La fe te salvará
El Tercer Cerdito estaba muy asustado. Aunque a diferencia de sus dos hermanos, víctimas de su imprudencia, él había logrado salvarse de las fauces del Lobo Feroz gracias a la solidez de su casa de ladrillo, sabía que la terrorífica fiera no había cejado en su empeño y acechaba escondido a la espera de que tarde o temprano se viera obligado a abandonar su refugio.
Por desgracia pronto tendría que hacerlo, ya que las provisiones que previsoramente había acopiado estaban llegando a su fin. Pronto tendría que salir en busca de más comida, lo que le abocaría al peligro de tener que enfrentarse a su encarnizado perseguidor.
Y el momento llegó. Cuando el hambre que sentía comenzó a ser intolerable, el Tercer Cerdito no tuvo otro remedio que escabullirse sigilosamente hasta la ciudad, en cuyo mercado podría comprar los víveres que necesitaba. Confiaba en poder pillar desprevenido a Lobo, al fin y al cabo él también tenía sus necesidades y no podría mantener una vigilancia continua durante las veinticuatro horas del día; incluso cabía la posibilidad de que hubiera renunciado de forma definitiva a capturar una presa tan esquiva. Quizá tuviera suerte...
Pero no la tuvo. Al salvar una revuelta del camino en la que los ribazos impedían la visión del terreno situado tras ellos, sin duda el lugar más adecuado para tender una emboscada, se dio inopinadamente de bruces con su mortal enemigo. Sabiéndose sentenciado, renunció a una inútil huida resignándose a padecer el final que le había deparado el destino.
Para su sorpresa la fiera no se abalanzó sobre él tal como esperaba, limitándose a saludarle con una solemne reverencia al tiempo que sus fauces esbozaban una espantosa mueca que pretendía ser el remedo de una sonrisa.
-Salud, hermano -fue su insospechado saludo-. Que la bondad de Dios esté siempre contigo.
-Yo... tú... -el atribulado gorrino, paralizado por el terror, era incapaz de articular palabras.
-Perdóname si te he asustado, te aseguro que no era esa mi intención -le tranquilizó el Lobo-. Y no te preocupes, no pienso devorarte ni hacerte el menor daño.
Y viendo que su indefenso interlocutor seguía sin reaccionar, explicó:
-Yo ya no soy la bestia feroz que era antes; tuve la fortuna de descubrir el camino hacia Dios, y me he transformado en alguien mucho mejor.
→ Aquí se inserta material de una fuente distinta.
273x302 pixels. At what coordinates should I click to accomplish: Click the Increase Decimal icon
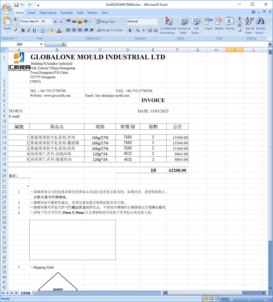coord(150,30)
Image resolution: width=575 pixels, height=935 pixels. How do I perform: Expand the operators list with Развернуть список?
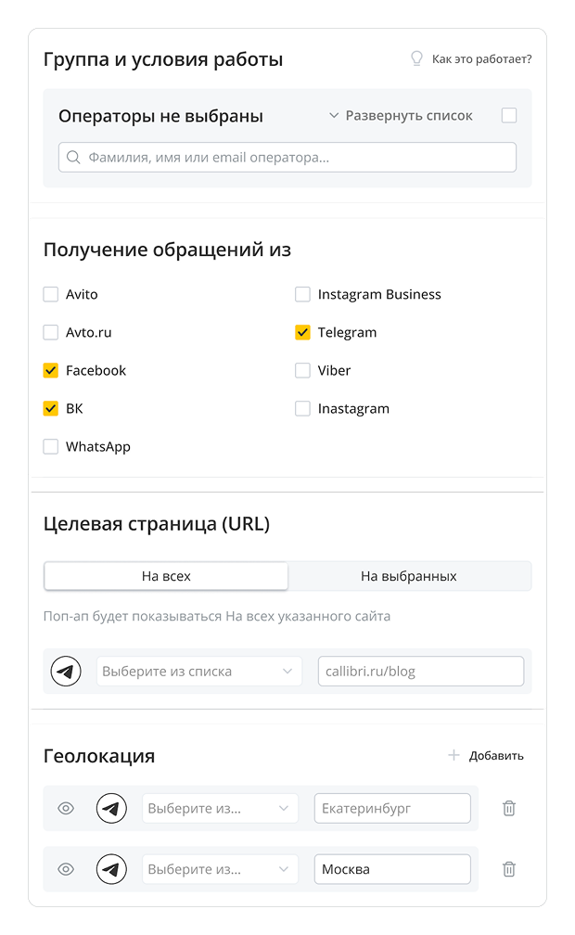click(401, 116)
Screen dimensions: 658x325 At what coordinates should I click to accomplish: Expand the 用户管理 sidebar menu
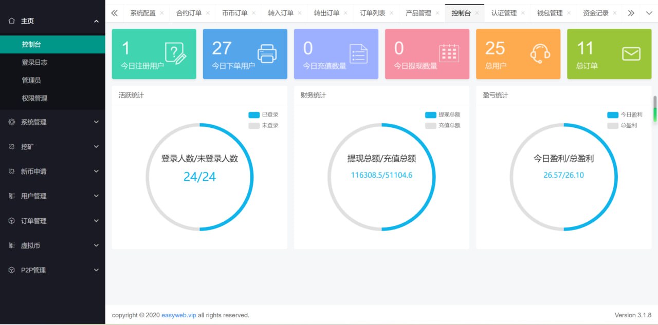52,196
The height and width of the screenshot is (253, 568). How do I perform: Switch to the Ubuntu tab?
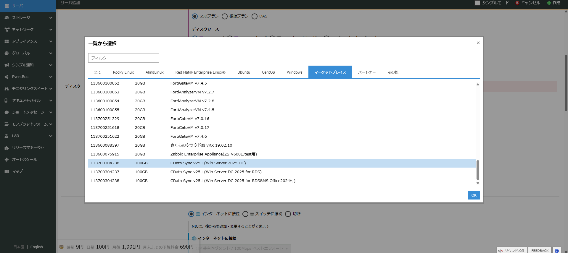coord(244,72)
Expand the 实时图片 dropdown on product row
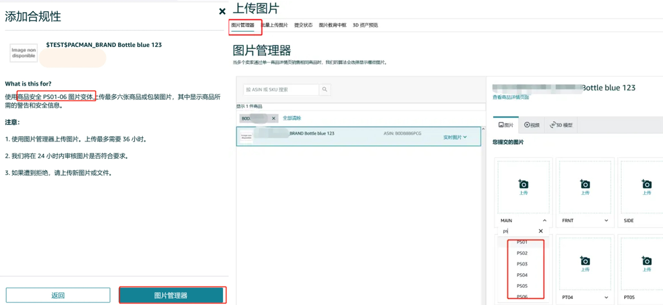Image resolution: width=663 pixels, height=305 pixels. coord(455,137)
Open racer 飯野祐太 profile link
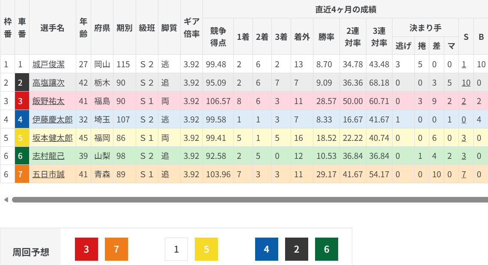The image size is (488, 265). pos(48,101)
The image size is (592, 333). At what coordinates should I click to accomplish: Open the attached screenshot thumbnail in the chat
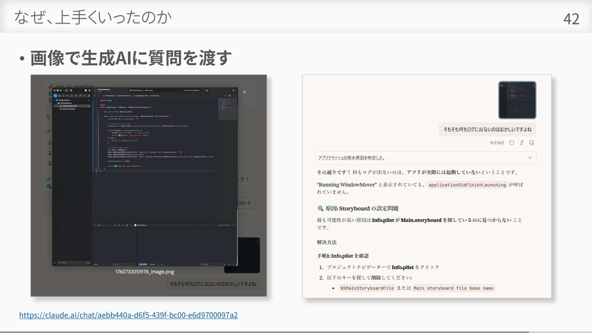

Desde entonces he renunciado a hacer el mal y, entre otras muchas cosas perversas, a vicios infames tales como beber alcohol o comer carne de cerdo.
-Te... te felicito... -logró tartamudear al fin y presunta víctima-. Yo... yo tenía algo de prisa, he de llegar al mercado antes de que cierren... así que si eres tan amable...
-Por supuesto, hermano, por supuesto -respondió amablemente el Lobo haciéndose a un lado para dejarle el paso franco-. No te entretengo más, sólo quería saludarte, darte la buena nueva de mi conversión y manifestarte mi pesar por lo que les hice a tus dos pobres hermanos. Te aseguro que estoy muy arrepentido de habérmelos comido -concluyó en tono plañidero.
-Es... está bien, acepto tus disculpas. Hasta luego -se despidió el Cerdito procurando poner tierra por medio lo antes posible, no fuera a ser que el Lobo cambiara repentinamente de opinión. Pero éste no lo hizo, limitándose a ver cómo se perdía en la distancia antes de encaminarse a su cubil.
Varias horas más tarde, y ya más calmado, el Cerdito volvía a su casa cargado con el voluminoso paquete en el que llevaba las viandas que acababa de comprar. Para su alivio no volvió a encontrarse con su antiguo enemigo, pero al pasar junto a la boca de la madriguera donde habitaba Bugs Bunny no pudo evitar pensar con malicia que, para desgracia de su vecino, todavía no conocía ninguna religión que prohibiera a sus adeptos comer carne de conejo.